Mijn taken zijn elke dag hetzelfde: post sorteren, op vaste tijden een ronde langs alle universiteitsgebouwen, contact met dezelfde mensen. Ik vind dat niet per se saai. Ik heb via de Wajong-uitkering deze baan gekregen – de universiteit moest mensen aannemen met een beperking.’
Met de bus rijden is het leukste van de dag
‘Ik heb ADD, waardoor ik me moeilijk kan concentreren tenzij ik het echt heel leuk vind. Aangezien ik autorijden super leuk vind, kan ik het dus ook heel makkelijk volhouden – ik werk hier nu zes jaar.

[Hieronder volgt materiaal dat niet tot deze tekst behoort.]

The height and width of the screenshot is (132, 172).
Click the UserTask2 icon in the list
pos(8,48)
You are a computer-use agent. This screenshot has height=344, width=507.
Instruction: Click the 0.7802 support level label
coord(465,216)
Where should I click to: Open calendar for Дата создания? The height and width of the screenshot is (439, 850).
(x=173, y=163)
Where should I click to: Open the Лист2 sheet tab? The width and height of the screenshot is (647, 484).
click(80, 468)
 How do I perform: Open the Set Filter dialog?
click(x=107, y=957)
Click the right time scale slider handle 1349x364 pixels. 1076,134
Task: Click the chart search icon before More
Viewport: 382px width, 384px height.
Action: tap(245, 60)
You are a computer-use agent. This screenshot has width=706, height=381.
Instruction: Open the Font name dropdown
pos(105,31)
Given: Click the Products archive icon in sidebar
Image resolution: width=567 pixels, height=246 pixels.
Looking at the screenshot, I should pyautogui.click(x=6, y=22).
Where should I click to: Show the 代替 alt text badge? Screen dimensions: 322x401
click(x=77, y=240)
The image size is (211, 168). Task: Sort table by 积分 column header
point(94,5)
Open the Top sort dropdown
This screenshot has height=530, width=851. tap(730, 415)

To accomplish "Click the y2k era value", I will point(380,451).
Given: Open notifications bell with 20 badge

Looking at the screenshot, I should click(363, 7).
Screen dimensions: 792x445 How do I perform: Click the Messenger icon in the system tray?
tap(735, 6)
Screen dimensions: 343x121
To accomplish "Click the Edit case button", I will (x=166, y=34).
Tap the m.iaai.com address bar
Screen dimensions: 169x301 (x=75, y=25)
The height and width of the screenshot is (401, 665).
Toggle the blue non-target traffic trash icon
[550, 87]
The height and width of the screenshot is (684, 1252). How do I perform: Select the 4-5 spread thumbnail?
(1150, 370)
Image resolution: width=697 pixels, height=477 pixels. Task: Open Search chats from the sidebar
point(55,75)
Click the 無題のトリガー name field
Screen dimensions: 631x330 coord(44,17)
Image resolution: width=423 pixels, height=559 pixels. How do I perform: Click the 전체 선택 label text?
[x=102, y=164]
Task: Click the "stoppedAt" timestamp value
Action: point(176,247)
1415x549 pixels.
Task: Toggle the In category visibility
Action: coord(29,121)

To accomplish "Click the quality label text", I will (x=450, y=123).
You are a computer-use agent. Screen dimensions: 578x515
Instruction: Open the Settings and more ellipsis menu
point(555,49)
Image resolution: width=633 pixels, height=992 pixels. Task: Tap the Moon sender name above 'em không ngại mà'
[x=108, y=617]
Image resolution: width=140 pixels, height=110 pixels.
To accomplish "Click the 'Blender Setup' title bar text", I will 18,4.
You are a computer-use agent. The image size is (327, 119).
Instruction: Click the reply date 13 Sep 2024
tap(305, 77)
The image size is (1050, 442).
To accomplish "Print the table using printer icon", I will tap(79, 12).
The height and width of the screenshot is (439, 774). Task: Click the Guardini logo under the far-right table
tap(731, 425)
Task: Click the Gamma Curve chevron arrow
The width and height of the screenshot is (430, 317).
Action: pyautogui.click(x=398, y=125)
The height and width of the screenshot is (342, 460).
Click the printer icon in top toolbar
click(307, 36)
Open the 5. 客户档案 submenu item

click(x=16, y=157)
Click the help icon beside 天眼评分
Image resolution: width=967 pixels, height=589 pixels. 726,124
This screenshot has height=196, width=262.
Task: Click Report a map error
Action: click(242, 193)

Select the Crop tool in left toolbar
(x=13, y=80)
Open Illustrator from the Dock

Met de bus rijden is het leukste van de dag. Radiootje en aircootje aan, lekker relaxed rondrijden, genieten. Ik werk graag alleen. Ik vind mezelf ook niet echt goed in contact, maar ik heb veel bijgeleerd. Nu vind ik de babbeltjes tijdens mijn ronde juist leuk. De gezelligheid in de postkamer heb ik tijdens corona erg gemist. Mede doordat er minder collega’s waren om me te helpen, ben ik overspannen geraakt. Normaal rijdt er iemand rond om te kijken hoeveel post er staat en of ik het aankan. Bovendien was het tijdens corona drukker omdat iedereen thuis post moest ontvangen en afdelingen elkaar trakteerden op dozen vol zooi. Dat werd allemaal te veel. Ik kreeg pijn op de borst en die ging niet meer weg. Nu begin ik vroeger met werken zodat ik tijd over heb als er iets tegenzit. Zoals die ene keer dat de wind bij Forum alle brieven over heel de campus blies.
Het is jammer dat er pas op mijn 24e ADD is vastgesteld, anders had ik misschien met begeleiding kunnen studeren. Dan had ik misschien sterrenkundige of astronaut kunnen worden, zoals ik vroeger wilde. Maar je moet er het beste van maken. En dat doe ik ook.’